1. Salinas de Torrevieja – Torrevieja (zaterdag 24 augustus)
Ploegentijdrit, 18 kilometer

Meestal begint de Vuelta met een ploegentijdrit. Vorig jaar was een uitzondering op de regel (Rohan Dennis won toen een individuele tijdrit) maar dit jaar keert de ploegentijdrit weer helemaal terug. De ploegentijdrit start aan de Salinas de Torrevieja, een natuurpark ten noordwesten van de stad. Het parcours is 18 kilometer lang en zo goed als vlak. Lastig is het dus niet, maar voor de gespecialiseerde ploegen is zo’n vlak parcours ideaal om flink uit te pakken. Het is nog vroeg om te zeggen dat je hier de ‘Vuelta niet kunt winnen, maar wel verliezen’ maar toch is het opletten geblazen. Niemand wil met een minuut achterstand aan de eerste rit-in-lijn beginnen.

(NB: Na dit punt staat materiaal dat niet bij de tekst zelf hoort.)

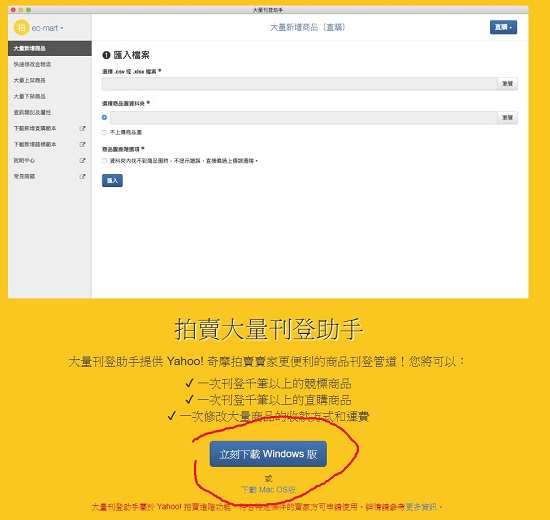550x520 pixels.
Task: Click external-link icon beside 常見問題
Action: coord(82,176)

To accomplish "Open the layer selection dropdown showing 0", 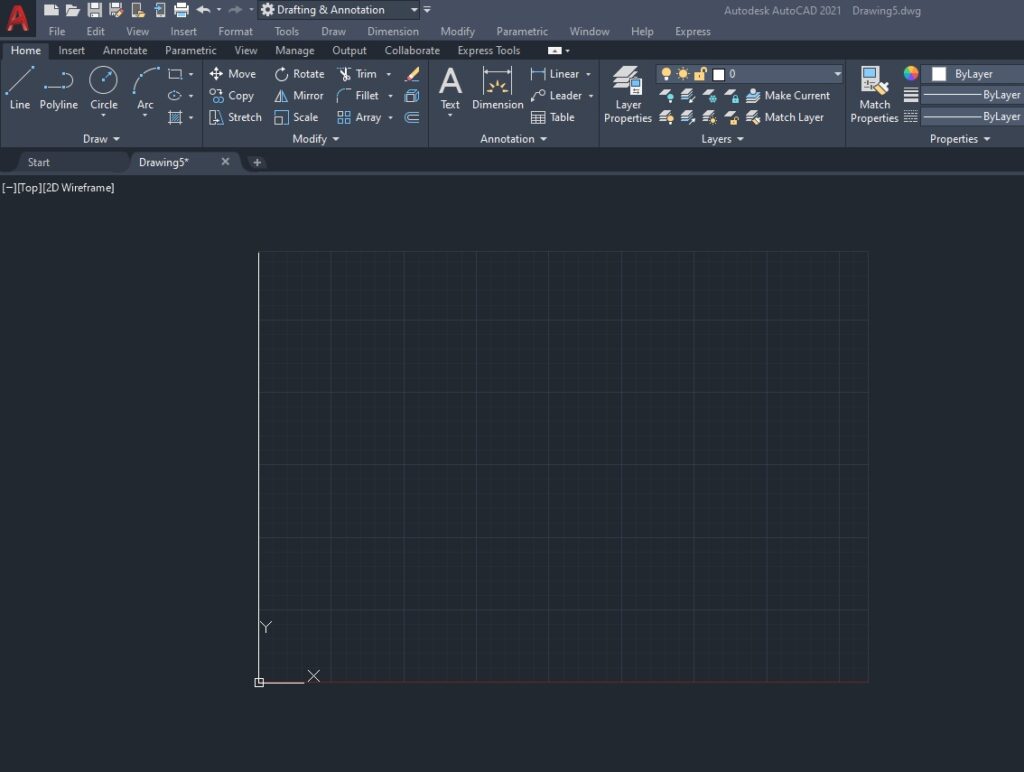I will coord(836,74).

2. Benidorm – Calpe (zondag 25 augustus)
Vlakke rit, 193 kilometer

De eerste rit-in-lijn staat omschreven als een vlakke rit, maar met drie gecategoriseerde hindernissen is het Spaans vlak. De start wordt gegeven in Benidorm, uiteraard bekend onder iets oudere vakantiegangers én wielerprofs. Benidorm, aankomstplaats Calpe en Mallorca staan hoog aangeschreven als plekken voor trainingsstages. Terecht, want het klimaat is er goed en de klimmetjes zijn pittig. Na 150 van de 193 kilometer wordt Calpe al binnengereden en wacht nog een 43 kilometer lange omloop met de Alto de Puig Llorença, beter bekend als de klim naar Cumbre del Sol. In 2017 was Chris Froome nog de sterkste op deze steile kuitenbijter. Na deze klim op 23 kilometer van de meet krijgen de geloste renners de kans om nog aan te sluiten. Welke sprinter weet de finale te overleven? Of wint er een aanvaller? Het is 50-50.

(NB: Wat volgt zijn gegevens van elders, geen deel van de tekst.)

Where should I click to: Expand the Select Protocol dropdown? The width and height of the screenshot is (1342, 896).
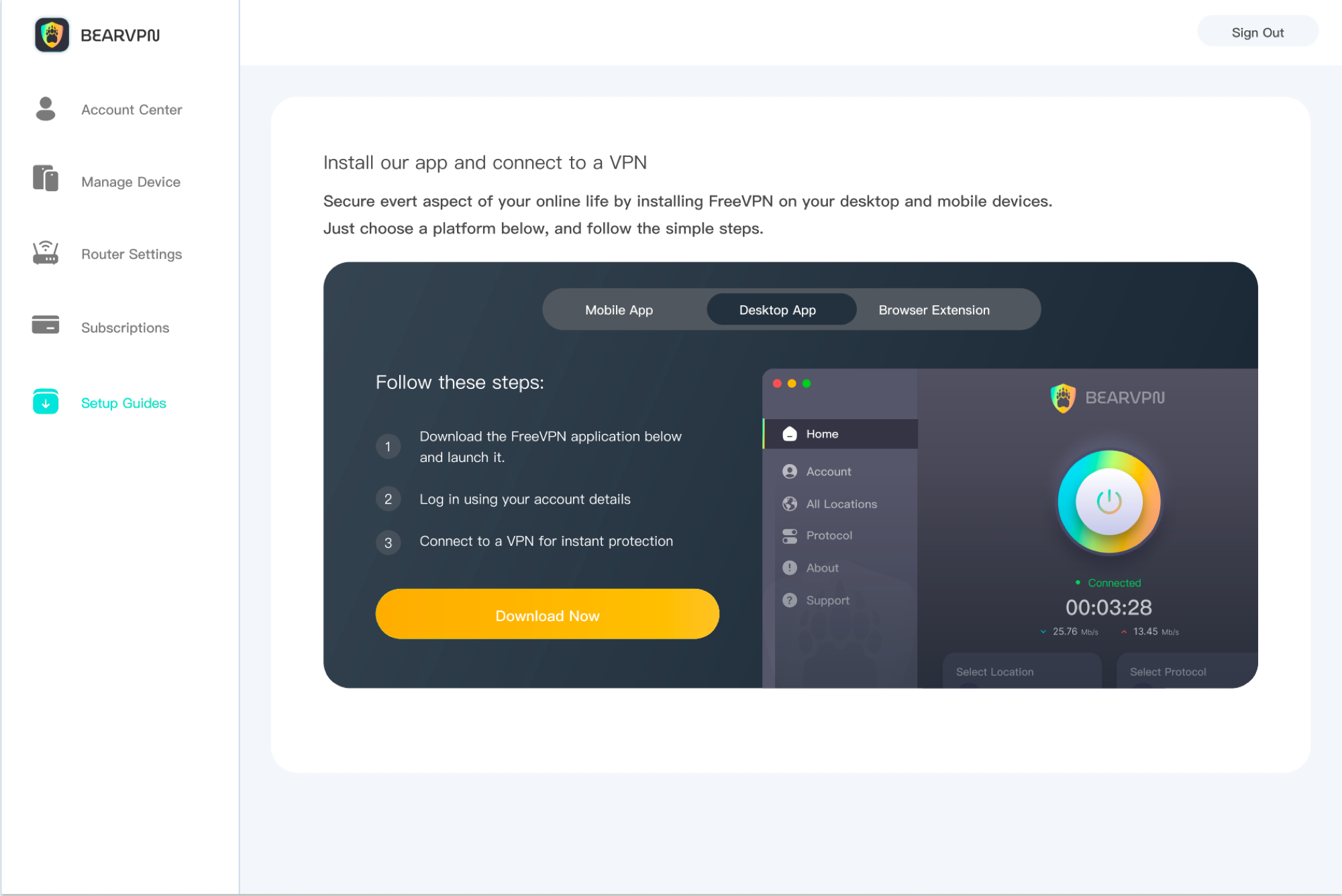pyautogui.click(x=1167, y=672)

3. Ibi. Ciudad del Juguete – Alicante (maandag 26 augustus)
Vlakke rit, 186 kilometer

Mochten de sprinters zondag geen kans hebben gekregen op de ritwinst, dan krijgen ze dat maandag wel. Opnieuw moet er geklommen worden, maar met ‘slechts’ twee beklimmingen van derde categorie valt het qua hoogtemeters wel mee. De laatste 40 kilometer gaat het in dalende lijn naar Alicante en krijgen Sam Bennett en zijn collega’s een mooie kans op de ritoverwinning. Wie slaat zijn slag?

4. Cullera – El Puig (dinsdag 27 augustus)
Vlakke rit, 177 kilometer

Wat zullen de sprinters blij zijn met dit Vuelta-parcours. Op de ploegentijdrit na zijn er alleen nog maar kansen voor sprinters geweest. Of ze die allemaal hebben benut is maar de vraag, maar de kans kregen ze wel. Dinsdag is het opnieuw raak. De rit van Cullera naar El Puig is 177 kilometer lang en kent maar één hindernis. Voorzichtig begint het peloton aan de lange tocht naar het noorden, die de renners aan het einde van de openingsweek in dwergstaat Andorra moet brengen. Maar zo ver is het nog lang niet. De laatste 25 kilometer is zo vlak als een lineaal. Een mooie dag voor de niet-klimmers.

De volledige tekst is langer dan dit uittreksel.